Hangzhou-based Hangke Technology was founded in 1984 and successfully listed on the STAR Market in 2019. The firm provides customers with overall solutions regarding batteries, especially with lithium-ion post-processing battery systems. Hangke’s global customers include Samsung SDI, LG Chem, SKI, CATL, BYD, and EVE Energy.
In the first half of 2022, Hangke achieved operating revenue of 1.955 billion yuan ($279 million), up 81.94% year on year, while the net profit attributable to the parent company reached 241 million yuan, up 90.71% year on year. Its sales revenue in China and overseas markets in the same period reached 1.75 billion yuan and 205 million yuan respectively. Overseas sales revenue also showed a 320% year-on-year increase.
Hangke said in its latest investor research minutes that since the beginning of 2022, the company’s overseas customers exhibit strong demand for production expansion, and its proportion of overseas orders is expected to increase. In terms of overseas layout, the company has set up a wholly-owned subsidiary in Germany and has established a sales team to closely connect with lithium battery enterprises in the European market.

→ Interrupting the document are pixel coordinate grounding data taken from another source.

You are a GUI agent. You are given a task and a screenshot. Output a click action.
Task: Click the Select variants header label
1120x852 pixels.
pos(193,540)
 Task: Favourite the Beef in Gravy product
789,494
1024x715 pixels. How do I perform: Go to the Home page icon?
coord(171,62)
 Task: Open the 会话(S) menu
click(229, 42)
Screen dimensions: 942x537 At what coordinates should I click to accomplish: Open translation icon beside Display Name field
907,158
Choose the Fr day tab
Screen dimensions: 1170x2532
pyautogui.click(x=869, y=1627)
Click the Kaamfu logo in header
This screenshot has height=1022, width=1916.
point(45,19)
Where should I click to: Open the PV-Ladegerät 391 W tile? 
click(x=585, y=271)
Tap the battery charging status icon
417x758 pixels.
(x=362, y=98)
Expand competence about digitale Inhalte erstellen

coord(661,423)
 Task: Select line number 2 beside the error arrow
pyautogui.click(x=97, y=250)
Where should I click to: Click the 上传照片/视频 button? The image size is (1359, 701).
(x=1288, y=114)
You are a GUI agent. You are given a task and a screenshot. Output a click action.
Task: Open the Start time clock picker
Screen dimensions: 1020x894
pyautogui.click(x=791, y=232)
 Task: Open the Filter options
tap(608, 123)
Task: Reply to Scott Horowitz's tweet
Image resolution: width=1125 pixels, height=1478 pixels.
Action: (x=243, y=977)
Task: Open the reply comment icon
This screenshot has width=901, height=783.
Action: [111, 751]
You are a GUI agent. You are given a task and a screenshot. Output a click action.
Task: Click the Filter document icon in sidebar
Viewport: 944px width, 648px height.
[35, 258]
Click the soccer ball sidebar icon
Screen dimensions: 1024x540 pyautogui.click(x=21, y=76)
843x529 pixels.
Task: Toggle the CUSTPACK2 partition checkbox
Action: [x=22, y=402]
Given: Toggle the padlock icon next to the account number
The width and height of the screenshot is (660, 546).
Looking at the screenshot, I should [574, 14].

Regarding the purpose of its overseas listing, Hangke said that it hoped to continue to deepen the layout of the world’s main lithium markets, improve its global sales capacity, and increase its penetration in key areas overseas.
Strengthening technical innovation and the level of R&D is also an important consideration for Hangke. The company will build R&D centers in countries with advanced battery technology, and recruit local personnel.
In addition, Hangke will introduce overseas professional investment institutions and industrial investors to further optimize the company’s ownership structure. After the issuance of overseas GDRs, Hangke’s shareholding structure will still meet the listing requirements of the Shanghai Stock Exchange. However, the issuance shall be submitted to the board of directors and regulatory authorities both in China and abroad for approval.
In February this year, China expanded the scope of application of interconnection of depositary receipts business between Chinese and overseas stock exchanges. Overseas, the stock exchange scope was expanded to major European markets such as Switzerland and Germany. With the introduction of this regulation, A-share listed companies began to go public in Switzerland due to its simple issuance and approval process, as well as its investors with sufficient capital and rich experience.
Hangke is following in the footsteps of various other firms from its home country. On July 28, four Chinese companies, including battery makers Gotion High-Tech and Ningbo Shanshan, electronic waste recycling firm GEM, and building materials machinery manufacturer Keda Industrial were officially listed on the SIX Swiss Exchange. According to the Shanghai Securities News, there are more than a dozen listed companies in China preparing to issue GDRs, much more than in previous years.